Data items
########################################

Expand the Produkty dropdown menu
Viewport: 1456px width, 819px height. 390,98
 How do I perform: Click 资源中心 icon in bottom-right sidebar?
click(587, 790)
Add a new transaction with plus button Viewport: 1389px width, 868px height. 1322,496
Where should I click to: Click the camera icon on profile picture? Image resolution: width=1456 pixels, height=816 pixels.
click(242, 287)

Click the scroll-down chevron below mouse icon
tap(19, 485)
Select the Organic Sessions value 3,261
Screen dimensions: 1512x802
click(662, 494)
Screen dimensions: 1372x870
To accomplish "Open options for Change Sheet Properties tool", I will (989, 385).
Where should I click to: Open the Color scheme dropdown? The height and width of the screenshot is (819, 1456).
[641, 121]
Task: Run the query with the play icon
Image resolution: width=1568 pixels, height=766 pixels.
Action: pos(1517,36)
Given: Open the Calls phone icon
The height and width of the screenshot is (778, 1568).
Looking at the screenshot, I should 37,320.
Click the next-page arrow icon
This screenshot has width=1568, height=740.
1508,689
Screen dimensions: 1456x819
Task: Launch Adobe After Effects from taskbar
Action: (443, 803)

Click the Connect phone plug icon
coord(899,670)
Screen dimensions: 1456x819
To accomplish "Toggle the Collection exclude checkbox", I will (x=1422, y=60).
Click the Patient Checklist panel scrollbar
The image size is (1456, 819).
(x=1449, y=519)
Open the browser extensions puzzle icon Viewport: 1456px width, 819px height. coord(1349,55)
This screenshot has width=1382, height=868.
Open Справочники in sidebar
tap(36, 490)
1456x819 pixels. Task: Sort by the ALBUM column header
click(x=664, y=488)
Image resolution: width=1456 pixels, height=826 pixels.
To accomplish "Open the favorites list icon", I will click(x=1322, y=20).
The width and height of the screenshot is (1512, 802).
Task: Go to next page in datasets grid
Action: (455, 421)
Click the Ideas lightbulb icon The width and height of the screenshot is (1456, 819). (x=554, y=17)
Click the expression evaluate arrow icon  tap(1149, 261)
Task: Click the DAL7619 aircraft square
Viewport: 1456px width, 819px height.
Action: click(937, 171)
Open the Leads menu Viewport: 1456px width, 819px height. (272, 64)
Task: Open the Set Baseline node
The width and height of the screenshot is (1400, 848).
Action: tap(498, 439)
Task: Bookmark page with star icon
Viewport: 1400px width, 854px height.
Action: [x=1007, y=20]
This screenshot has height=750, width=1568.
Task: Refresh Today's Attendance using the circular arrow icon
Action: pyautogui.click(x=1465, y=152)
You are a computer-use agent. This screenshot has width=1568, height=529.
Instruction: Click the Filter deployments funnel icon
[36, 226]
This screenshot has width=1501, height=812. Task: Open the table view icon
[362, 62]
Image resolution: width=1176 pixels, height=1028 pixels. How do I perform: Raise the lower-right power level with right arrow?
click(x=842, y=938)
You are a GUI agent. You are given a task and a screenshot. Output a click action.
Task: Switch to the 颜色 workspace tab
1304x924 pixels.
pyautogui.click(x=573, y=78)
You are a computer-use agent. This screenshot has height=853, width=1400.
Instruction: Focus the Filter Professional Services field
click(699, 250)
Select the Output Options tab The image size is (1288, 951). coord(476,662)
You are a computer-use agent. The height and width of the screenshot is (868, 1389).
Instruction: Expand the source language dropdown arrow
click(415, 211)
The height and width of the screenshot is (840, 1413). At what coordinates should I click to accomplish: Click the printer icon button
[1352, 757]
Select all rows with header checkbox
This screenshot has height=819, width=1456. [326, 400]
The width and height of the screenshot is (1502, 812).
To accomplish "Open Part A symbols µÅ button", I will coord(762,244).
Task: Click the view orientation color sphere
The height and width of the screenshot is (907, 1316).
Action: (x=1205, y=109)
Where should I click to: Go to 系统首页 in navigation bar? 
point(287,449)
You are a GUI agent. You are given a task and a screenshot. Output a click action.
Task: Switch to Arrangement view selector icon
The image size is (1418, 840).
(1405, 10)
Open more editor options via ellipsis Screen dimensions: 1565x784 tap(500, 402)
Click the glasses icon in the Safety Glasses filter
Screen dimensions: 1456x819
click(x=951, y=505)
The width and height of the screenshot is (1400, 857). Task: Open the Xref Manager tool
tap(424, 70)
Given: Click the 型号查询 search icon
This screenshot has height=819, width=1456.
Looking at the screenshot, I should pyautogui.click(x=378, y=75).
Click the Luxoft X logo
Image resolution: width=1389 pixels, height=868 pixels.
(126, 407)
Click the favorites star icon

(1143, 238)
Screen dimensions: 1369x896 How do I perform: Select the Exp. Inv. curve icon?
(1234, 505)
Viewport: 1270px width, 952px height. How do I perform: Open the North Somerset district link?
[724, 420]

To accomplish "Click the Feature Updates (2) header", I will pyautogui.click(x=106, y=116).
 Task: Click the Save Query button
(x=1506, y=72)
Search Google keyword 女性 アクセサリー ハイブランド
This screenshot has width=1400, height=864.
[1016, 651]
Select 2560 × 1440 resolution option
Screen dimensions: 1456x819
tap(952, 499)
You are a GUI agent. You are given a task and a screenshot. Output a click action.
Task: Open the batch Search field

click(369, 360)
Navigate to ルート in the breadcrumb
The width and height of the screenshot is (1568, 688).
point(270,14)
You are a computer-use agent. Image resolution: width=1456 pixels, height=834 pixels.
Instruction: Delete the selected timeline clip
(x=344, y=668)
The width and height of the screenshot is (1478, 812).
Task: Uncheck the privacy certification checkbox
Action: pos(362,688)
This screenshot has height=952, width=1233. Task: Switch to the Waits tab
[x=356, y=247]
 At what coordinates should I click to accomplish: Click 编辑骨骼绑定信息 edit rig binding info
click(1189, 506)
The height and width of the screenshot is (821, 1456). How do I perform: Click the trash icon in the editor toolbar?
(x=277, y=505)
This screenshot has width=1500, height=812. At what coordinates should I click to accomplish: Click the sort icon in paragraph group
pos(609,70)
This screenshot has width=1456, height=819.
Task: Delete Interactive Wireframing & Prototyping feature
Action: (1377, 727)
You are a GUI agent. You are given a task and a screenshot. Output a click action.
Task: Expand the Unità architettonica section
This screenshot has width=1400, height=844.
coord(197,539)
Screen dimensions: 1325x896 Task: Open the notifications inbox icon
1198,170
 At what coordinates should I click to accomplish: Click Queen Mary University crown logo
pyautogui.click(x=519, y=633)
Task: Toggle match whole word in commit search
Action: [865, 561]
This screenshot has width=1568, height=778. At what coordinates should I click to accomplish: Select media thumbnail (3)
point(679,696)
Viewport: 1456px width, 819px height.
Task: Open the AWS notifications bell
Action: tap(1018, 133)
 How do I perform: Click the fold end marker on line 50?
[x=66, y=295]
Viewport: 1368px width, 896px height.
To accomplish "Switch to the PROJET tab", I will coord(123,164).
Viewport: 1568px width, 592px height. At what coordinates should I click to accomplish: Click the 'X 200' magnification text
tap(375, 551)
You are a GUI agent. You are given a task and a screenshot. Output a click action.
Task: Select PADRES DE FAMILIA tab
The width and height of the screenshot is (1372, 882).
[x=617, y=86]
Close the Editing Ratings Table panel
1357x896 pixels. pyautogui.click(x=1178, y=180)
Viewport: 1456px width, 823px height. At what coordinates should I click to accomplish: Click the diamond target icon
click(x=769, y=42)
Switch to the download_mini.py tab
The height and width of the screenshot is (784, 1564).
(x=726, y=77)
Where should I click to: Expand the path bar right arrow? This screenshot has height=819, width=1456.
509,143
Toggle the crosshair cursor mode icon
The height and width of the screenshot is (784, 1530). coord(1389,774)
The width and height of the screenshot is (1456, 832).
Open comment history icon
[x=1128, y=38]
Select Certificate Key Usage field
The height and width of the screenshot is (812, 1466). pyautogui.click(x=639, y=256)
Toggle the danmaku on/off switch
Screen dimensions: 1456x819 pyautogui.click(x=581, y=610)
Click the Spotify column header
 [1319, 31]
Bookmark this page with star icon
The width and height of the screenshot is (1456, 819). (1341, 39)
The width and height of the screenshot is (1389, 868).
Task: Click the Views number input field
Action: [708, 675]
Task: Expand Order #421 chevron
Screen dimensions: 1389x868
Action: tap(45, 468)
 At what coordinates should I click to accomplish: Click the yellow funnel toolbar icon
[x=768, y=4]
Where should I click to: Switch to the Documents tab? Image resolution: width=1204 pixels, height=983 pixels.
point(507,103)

########################################

Work instruction
Report each line in the data above that holds the word "computer" by copying it.

Your solution
You are a computer-use agent. This screenshot has width=1568, height=529.
You are a computer-use agent. This screenshot has height=853, width=1400.
You are a computer-use agent. The height and width of the screenshot is (868, 1389).
You are a computer-use agent. Image resolution: width=1456 pixels, height=834 pixels.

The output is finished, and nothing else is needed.